Was sind zentrale Herausforderungen auf dem Weg zu einer besseren Vereinbarkeit?
Dr. Bundy: Unsere Umfrage und andere Studien zeigen, dass das Gesundheitswesen sehr viele gut ausgebildete, junge Fachkräfte nicht nur, aber auch aufgrund der Unvereinbarkeit von Familie und Beruf verliert. Die spezielle Arbeitsweise in der Radiologie bietet Chancen, die Abläufe so zu gestalten, dass sie auch für Frauen und Männer mit Kindern attraktiv sind. Ein zentrales Problem sind vor allem die fehlenden, möglichst betriebseigenen Kinderbetreuungsmöglichkeiten mit entsprechenden Öffnungszeiten und flexible Arbeitszeiten mit planbarem Arbeitsende. 87 Prozent der Befragten wünschten sich in unserer Umfrage eine Kinderbetreuungseinrichtung in Kliniknähe.


Fließen die Ergebnisse Ihrer Umfrage, in die weitere Entwicklung an der Klinik ein?

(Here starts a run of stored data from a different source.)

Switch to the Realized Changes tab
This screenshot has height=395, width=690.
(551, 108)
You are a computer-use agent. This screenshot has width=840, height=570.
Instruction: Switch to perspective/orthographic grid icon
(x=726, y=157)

Dr. Bundy: Wir arbeiten gerade an einem neuen Dienstmodell für die Radiologische Abteilung und ich hoffe, die Ergebnisse unserer Umfrage werden hier mit einfließen. Die zentrale Herausforderung allerdings ist, für dieses wichtige Anliegen ein Problembewusstsein zu schaffen. Letztlich muss die Frage, wie Arbeitsplätze familienfreundlich zu gestalten sind, zur Chefsache werden.